Çarşamba'yı Bekleme / 2012-2013 No:8


10. haftayı geride bıraktık. Galatasaray galibiyetsiz geçen maçların ardından Melo’nun oynamadığı iki haftada üst üste kazanmasını bildi.
Melo sorunlu futbolcu. Fakat profesyoneller tarafından yönetiliyor. Hocası, yöneticileri Melo’dan azami verimi almak için neler yapılması gerektiğini biliyor. İyi bir Melo’nun takıma neler kazandıracağını en iyi bilenlerden biri Fatih Terim. Aldı Melo’dan formayı, verdi Yekta’ya. Melo gibi bir efsanenin yerinde oynatılan Yekta’nın kendisine verilen bu şansı hem de nasıl kullanacağını da çok iyi biliyor Fatih.  Formayı bir daha vermemek için nasıl savaştığını hep beraber izliyoruz Yekta’nın. İşte yöneticilik bu.
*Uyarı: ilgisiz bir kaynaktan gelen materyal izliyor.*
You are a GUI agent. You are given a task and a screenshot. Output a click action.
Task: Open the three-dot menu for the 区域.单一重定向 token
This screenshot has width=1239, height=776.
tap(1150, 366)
Takım arkadaşı Riera’yla idman sonrası kapalı kapılar ardında  tartışan Melo şimdiki Melo değil artık. Takımın iyiliği için, şampiyonluk yolunda hata yapmamak için bir kaptan gibi arkadaşlarına karşı tatlı-sert uyarılarda bulunacak kadar hırslı Melo bu sezon hiç yoktu ortalıkta. O zamanki hırçınlığı da bu sene yok üzerinde. Ama artık biliyoruz ki Melo için şapkayı önüne alıp düşünme zamanı. Kazanan Galatasaray.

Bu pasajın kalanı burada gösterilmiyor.